During the wine country wildfire in California in 2017, there were initially reports of 2,200 missing people. Eventually, 24 people were confirmed dead. Most were identified within the first month, but it took as long as two months to clear all the names, the Associated Press reported Thursday.

The search for victims in and around Paradise is expected to take much longer, given the number of destroyed homes, which far exceeded the 4,600 houses that burned down in Sonoma County in the wine country fire. The Camp Fire destroyed an estimated 13,503 homes in Butte County. The cause of the fire remains under investigation.

Along with searching for bodies, officials are undertaking what is described as largest single wildfire cleanup operation in state history — an effort that requires the removal of toxic and radioactive ash and debris at burned home sites.

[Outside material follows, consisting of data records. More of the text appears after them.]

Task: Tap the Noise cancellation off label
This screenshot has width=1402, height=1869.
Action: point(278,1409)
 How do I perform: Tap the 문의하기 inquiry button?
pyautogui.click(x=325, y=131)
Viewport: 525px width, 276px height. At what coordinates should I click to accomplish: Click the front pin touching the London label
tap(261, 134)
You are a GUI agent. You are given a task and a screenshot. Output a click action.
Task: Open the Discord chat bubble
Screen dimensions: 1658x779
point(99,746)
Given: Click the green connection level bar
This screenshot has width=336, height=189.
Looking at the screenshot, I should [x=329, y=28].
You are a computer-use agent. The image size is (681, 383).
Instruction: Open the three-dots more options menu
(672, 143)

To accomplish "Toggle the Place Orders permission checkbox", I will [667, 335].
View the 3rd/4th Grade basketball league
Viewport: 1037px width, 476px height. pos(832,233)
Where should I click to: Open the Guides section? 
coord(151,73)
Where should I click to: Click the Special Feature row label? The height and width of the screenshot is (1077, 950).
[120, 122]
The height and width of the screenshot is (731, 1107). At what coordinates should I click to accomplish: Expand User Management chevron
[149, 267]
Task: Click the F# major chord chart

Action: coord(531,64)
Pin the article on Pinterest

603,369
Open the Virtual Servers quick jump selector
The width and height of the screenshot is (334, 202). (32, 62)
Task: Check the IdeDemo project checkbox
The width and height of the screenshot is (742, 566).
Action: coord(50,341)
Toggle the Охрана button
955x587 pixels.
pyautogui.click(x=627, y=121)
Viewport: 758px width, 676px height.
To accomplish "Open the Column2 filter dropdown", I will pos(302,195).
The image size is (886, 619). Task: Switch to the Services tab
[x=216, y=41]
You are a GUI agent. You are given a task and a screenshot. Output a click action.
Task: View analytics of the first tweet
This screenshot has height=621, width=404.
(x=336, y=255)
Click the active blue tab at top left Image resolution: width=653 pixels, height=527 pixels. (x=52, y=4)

“There is evidence from recent fires in California that homes and property destroyed by fire contain high and concerning levels of heavy metals, lead, mercury, dioxin, arsenic, and other carcinogens. Some property may have the presence of radioactive materials,” Butte County said in a statement. “Exposure to hazardous substances may lead to acute and chronic health effects, and may cause long-term public health and environmental impacts.”

Trump tweeted about a cold spell in the Northeast calling into question climate change less week after he toured the ruins of Paradise. When asked if he believed climate change had contributed to the blaze, the president said a “lot of factors” were to blame.

The president also blamed poor forest management for the California wildfires but was swiftly rebuked by state officials.

“We’re in extreme climate change,” Daryl Osby, Los Angeles County fire chief, said in response to Trump lashing out on Twitter.

The president’s comments are “very hurtful for all first responders that are putting their lives on the line to protect lives and property,” Osby tweeted.